**Pixel coordinate grounding data:**
####################

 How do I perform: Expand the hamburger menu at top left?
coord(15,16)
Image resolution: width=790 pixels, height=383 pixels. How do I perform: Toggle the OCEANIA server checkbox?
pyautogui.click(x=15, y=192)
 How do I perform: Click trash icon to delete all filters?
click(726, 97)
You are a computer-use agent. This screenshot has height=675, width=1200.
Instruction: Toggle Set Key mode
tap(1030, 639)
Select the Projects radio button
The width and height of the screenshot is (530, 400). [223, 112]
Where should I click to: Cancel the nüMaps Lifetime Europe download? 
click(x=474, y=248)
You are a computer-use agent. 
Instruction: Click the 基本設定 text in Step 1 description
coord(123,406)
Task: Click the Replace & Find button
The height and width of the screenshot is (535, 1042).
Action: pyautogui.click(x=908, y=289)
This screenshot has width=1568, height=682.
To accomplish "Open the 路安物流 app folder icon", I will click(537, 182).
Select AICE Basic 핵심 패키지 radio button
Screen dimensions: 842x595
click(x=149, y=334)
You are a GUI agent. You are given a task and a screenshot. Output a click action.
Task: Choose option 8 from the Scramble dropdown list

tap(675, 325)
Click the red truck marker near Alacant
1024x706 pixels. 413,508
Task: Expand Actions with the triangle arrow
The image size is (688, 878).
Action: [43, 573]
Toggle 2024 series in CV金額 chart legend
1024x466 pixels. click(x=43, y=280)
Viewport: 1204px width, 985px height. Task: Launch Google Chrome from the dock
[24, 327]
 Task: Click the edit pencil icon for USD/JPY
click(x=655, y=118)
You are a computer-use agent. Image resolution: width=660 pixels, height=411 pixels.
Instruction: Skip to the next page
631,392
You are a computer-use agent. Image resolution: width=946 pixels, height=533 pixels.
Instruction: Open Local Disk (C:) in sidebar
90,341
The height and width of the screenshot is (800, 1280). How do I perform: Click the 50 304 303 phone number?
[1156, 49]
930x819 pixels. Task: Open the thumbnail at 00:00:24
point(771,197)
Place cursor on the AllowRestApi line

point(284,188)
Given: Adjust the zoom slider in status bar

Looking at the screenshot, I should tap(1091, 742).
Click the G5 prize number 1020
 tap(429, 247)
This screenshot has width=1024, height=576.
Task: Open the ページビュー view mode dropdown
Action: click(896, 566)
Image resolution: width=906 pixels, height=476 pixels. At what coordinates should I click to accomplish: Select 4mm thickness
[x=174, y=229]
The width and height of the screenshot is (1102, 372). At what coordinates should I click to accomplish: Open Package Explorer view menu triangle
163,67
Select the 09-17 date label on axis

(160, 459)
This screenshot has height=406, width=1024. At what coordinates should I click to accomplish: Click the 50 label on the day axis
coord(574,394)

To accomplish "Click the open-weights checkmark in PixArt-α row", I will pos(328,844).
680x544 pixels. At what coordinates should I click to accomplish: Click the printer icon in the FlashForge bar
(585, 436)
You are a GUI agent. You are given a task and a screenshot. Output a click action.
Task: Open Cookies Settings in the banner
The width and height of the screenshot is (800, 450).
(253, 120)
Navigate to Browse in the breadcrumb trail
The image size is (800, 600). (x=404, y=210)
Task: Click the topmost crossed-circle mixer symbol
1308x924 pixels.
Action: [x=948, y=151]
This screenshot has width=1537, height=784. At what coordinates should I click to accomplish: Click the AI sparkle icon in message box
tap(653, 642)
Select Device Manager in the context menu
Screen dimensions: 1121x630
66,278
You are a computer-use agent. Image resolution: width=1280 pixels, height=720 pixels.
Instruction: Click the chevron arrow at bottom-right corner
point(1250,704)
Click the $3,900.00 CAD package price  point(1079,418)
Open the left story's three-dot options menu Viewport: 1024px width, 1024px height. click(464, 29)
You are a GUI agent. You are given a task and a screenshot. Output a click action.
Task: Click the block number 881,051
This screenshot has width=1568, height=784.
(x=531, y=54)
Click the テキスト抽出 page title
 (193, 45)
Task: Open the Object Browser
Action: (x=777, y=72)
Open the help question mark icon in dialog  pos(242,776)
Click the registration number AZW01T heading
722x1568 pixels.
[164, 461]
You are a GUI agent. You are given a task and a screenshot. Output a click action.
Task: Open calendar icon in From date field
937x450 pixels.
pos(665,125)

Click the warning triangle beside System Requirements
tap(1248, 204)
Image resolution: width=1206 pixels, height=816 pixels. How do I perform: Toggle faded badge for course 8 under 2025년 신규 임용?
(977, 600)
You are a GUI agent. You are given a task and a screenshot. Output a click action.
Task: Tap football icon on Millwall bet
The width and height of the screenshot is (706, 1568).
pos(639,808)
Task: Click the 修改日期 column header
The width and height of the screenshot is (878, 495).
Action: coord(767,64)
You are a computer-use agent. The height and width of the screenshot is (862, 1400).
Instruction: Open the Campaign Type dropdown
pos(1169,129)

####################

**Problem to solve:** Each record above needs to be given again exactly as written.

**Written answer:**
 How do I perform: Expand the hamburger menu at top left?
coord(15,16)
Image resolution: width=790 pixels, height=383 pixels. How do I perform: Toggle the OCEANIA server checkbox?
pyautogui.click(x=15, y=192)
 How do I perform: Click trash icon to delete all filters?
click(726, 97)
You are a computer-use agent. This screenshot has height=675, width=1200.
Instruction: Toggle Set Key mode
tap(1030, 639)
Select the Projects radio button
The width and height of the screenshot is (530, 400). [223, 112]
Where should I click to: Cancel the nüMaps Lifetime Europe download? 
click(x=474, y=248)
You are a computer-use agent. 
Instruction: Click the 基本設定 text in Step 1 description
coord(123,406)
Task: Click the Replace & Find button
The height and width of the screenshot is (535, 1042).
Action: pyautogui.click(x=908, y=289)
This screenshot has width=1568, height=682.
To accomplish "Open the 路安物流 app folder icon", I will click(537, 182).
Select AICE Basic 핵심 패키지 radio button
Screen dimensions: 842x595
click(x=149, y=334)
You are a GUI agent. You are given a task and a screenshot. Output a click action.
Task: Choose option 8 from the Scramble dropdown list

tap(675, 325)
Click the red truck marker near Alacant
1024x706 pixels. 413,508
Task: Expand Actions with the triangle arrow
The image size is (688, 878).
Action: [43, 573]
Toggle 2024 series in CV金額 chart legend
1024x466 pixels. click(x=43, y=280)
Viewport: 1204px width, 985px height. Task: Launch Google Chrome from the dock
[24, 327]
 Task: Click the edit pencil icon for USD/JPY
click(x=655, y=118)
You are a computer-use agent. Image resolution: width=660 pixels, height=411 pixels.
Instruction: Skip to the next page
631,392
You are a computer-use agent. Image resolution: width=946 pixels, height=533 pixels.
Instruction: Open Local Disk (C:) in sidebar
90,341
The height and width of the screenshot is (800, 1280). How do I perform: Click the 50 304 303 phone number?
[1156, 49]
930x819 pixels. Task: Open the thumbnail at 00:00:24
point(771,197)
Place cursor on the AllowRestApi line

point(284,188)
Given: Adjust the zoom slider in status bar

Looking at the screenshot, I should tap(1091, 742).
Click the G5 prize number 1020
 tap(429, 247)
This screenshot has width=1024, height=576.
Task: Open the ページビュー view mode dropdown
Action: click(896, 566)
Image resolution: width=906 pixels, height=476 pixels. At what coordinates should I click to accomplish: Select 4mm thickness
[x=174, y=229]
The width and height of the screenshot is (1102, 372). At what coordinates should I click to accomplish: Open Package Explorer view menu triangle
163,67
Select the 09-17 date label on axis

(160, 459)
This screenshot has height=406, width=1024. At what coordinates should I click to accomplish: Click the 50 label on the day axis
coord(574,394)

To accomplish "Click the open-weights checkmark in PixArt-α row", I will pos(328,844).
680x544 pixels. At what coordinates should I click to accomplish: Click the printer icon in the FlashForge bar
(585, 436)
You are a GUI agent. You are given a task and a screenshot. Output a click action.
Task: Open Cookies Settings in the banner
The width and height of the screenshot is (800, 450).
(253, 120)
Navigate to Browse in the breadcrumb trail
The image size is (800, 600). (x=404, y=210)
Task: Click the topmost crossed-circle mixer symbol
1308x924 pixels.
Action: [x=948, y=151]
This screenshot has width=1537, height=784. At what coordinates should I click to accomplish: Click the AI sparkle icon in message box
tap(653, 642)
Select Device Manager in the context menu
Screen dimensions: 1121x630
66,278
You are a computer-use agent. Image resolution: width=1280 pixels, height=720 pixels.
Instruction: Click the chevron arrow at bottom-right corner
point(1250,704)
Click the $3,900.00 CAD package price  point(1079,418)
Open the left story's three-dot options menu Viewport: 1024px width, 1024px height. click(464, 29)
You are a GUI agent. You are given a task and a screenshot. Output a click action.
Task: Click the block number 881,051
This screenshot has width=1568, height=784.
(x=531, y=54)
Click the テキスト抽出 page title
 (193, 45)
Task: Open the Object Browser
Action: (x=777, y=72)
Open the help question mark icon in dialog  pos(242,776)
Click the registration number AZW01T heading
722x1568 pixels.
[164, 461]
You are a GUI agent. You are given a task and a screenshot. Output a click action.
Task: Open calendar icon in From date field
937x450 pixels.
pos(665,125)

Click the warning triangle beside System Requirements
tap(1248, 204)
Image resolution: width=1206 pixels, height=816 pixels. How do I perform: Toggle faded badge for course 8 under 2025년 신규 임용?
(977, 600)
You are a GUI agent. You are given a task and a screenshot. Output a click action.
Task: Tap football icon on Millwall bet
The width and height of the screenshot is (706, 1568).
pos(639,808)
Task: Click the 修改日期 column header
The width and height of the screenshot is (878, 495).
Action: coord(767,64)
You are a computer-use agent. The height and width of the screenshot is (862, 1400).
Instruction: Open the Campaign Type dropdown
pos(1169,129)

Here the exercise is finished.